| you must be living in your own bubble if you think any of those apply to bitcoin. > an asset that cannot easily be seized (safe, mobile, relatively easy to recover with seed words) the us government was able to chase back bitcoin payments made to hackers - an asset that cannot easily be debased (good at storing value) bitcoin in it self is not an asset, just like paper money by itself is worthless. - a network that is permissionless to participate in (no requirement for citizenship or identification, just software) i'm not sure if it's as permissionless as you think. you would still need an internet connection, which in most cases require identification to setup. regular people aren't gonna implement the software themselves, so they have to get it from somewhere. the most widely distributed bitcoin wallets are not permissionless. - a network that is censorship resistant (interact with willing parties, pseudo-anonymously). if you're trading bitcoin through an exchange (i.e 99% of the users), it's not anonymous. |
"chase back", but not forcibly, cryptographically seized. The blockchain is transparent. So yes, transactions can be traced. But there's a billion dollar bounty out there if you know how to crack private keys.

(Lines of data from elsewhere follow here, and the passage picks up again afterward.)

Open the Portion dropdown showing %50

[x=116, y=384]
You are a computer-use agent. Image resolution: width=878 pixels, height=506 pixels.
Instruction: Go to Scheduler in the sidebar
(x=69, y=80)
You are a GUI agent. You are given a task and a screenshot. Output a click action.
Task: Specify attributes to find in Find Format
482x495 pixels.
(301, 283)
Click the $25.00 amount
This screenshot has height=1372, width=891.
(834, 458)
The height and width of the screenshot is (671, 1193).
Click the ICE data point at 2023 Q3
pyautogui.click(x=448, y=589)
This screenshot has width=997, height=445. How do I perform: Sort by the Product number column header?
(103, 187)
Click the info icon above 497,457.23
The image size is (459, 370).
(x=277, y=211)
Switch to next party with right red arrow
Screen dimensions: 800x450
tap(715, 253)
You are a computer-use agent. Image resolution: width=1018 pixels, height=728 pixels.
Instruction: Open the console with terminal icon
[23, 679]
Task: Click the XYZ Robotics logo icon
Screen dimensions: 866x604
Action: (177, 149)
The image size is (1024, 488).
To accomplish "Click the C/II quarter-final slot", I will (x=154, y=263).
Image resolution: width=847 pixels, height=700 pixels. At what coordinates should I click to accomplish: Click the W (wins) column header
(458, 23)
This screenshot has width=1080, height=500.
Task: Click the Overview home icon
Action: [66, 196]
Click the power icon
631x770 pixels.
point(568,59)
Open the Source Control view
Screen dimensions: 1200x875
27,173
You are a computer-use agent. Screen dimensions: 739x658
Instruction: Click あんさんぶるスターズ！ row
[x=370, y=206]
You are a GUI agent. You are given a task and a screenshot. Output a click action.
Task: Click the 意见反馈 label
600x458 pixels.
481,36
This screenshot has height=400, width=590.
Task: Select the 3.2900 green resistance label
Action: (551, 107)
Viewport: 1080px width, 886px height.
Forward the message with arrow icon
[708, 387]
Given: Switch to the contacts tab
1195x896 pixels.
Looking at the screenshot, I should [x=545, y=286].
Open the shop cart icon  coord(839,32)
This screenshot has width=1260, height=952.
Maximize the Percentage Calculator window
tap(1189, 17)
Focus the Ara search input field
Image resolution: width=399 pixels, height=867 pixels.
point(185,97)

> bitcoin in it self is not an asset, just like paper money by itself is worthless.
Anything is only worth what someone is willing to pay. Anything is an asset. Some assets are utilized as money better than others (gold, bitcoin, fiat vs apples, paintings).
> i'm not sure if it's as permissionless as you think.
Most people already have internet connections. App stores are not permissionless, but there are many other ways to load software onto a device.
> if you're trading bitcoin through an exchange (i.e 99% of the users), it's not anonymous.
If you're trading Bitcoin through an exchange, then you're not using Bitcoin the network. You would be "trading bitcoin through an exchange". There are also p2p services like localbitcoins and bisq.